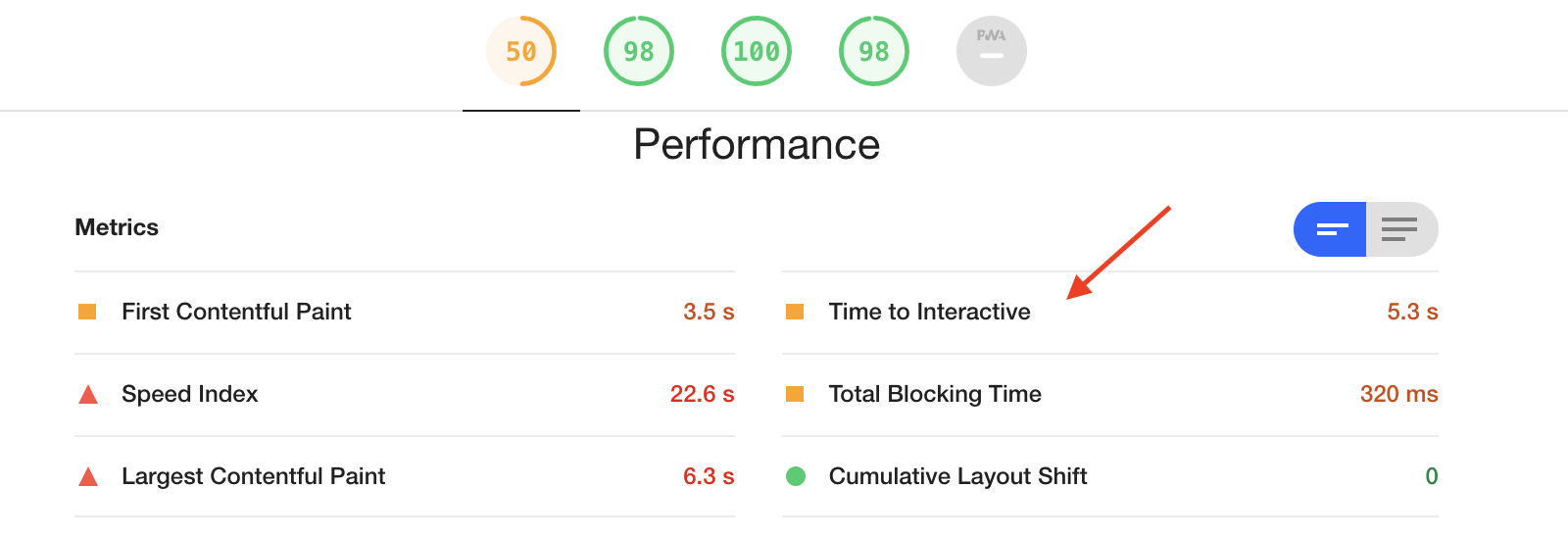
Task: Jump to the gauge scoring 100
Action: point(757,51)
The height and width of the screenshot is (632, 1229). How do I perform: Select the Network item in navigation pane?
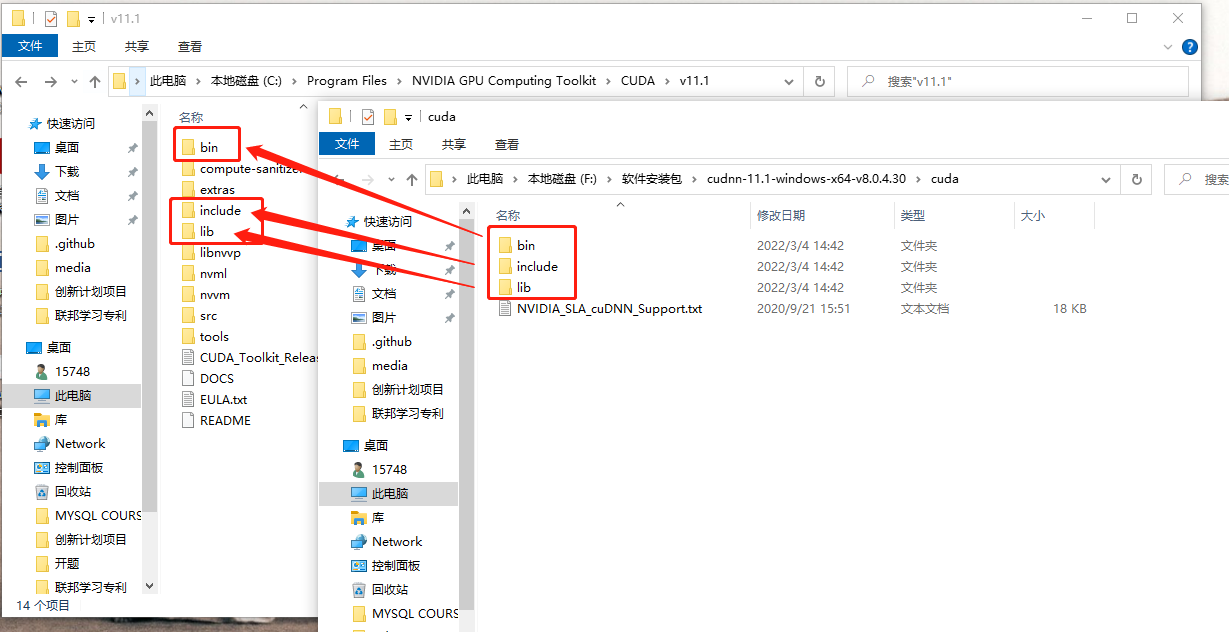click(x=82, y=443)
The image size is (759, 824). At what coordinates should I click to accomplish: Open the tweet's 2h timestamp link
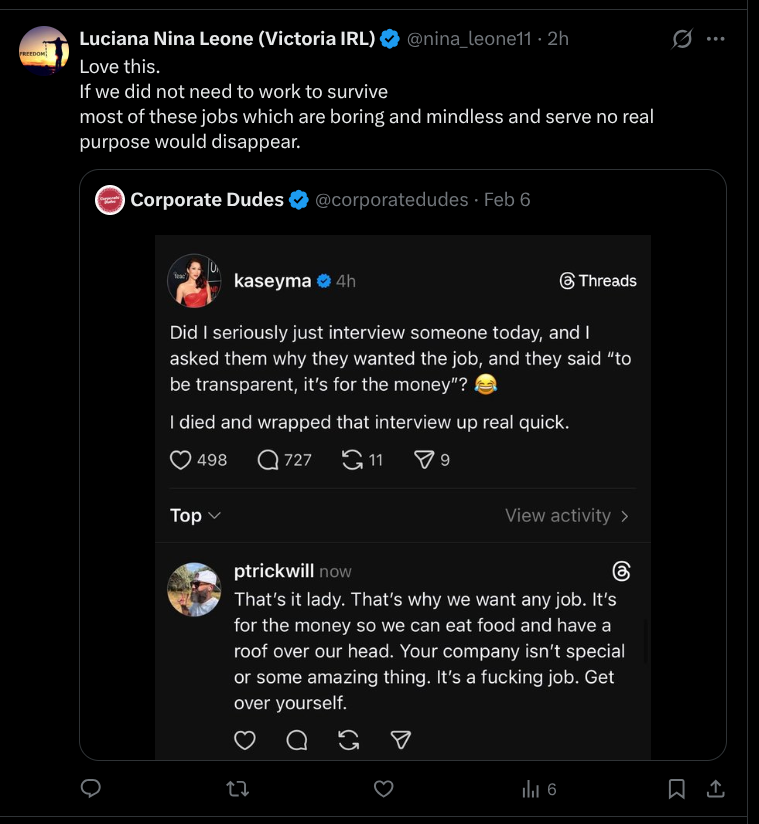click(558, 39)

### Set exercise
Pull out the lines of the listing word for word, starting at the line containing "The height and" and ending at the last line of the listing. Leave the pictures out.

### Task output
The height and width of the screenshot is (632, 1229). How do I perform: Select the Network item in navigation pane?
click(x=82, y=443)
The image size is (759, 824). At what coordinates should I click to accomplish: Open the tweet's 2h timestamp link
click(558, 39)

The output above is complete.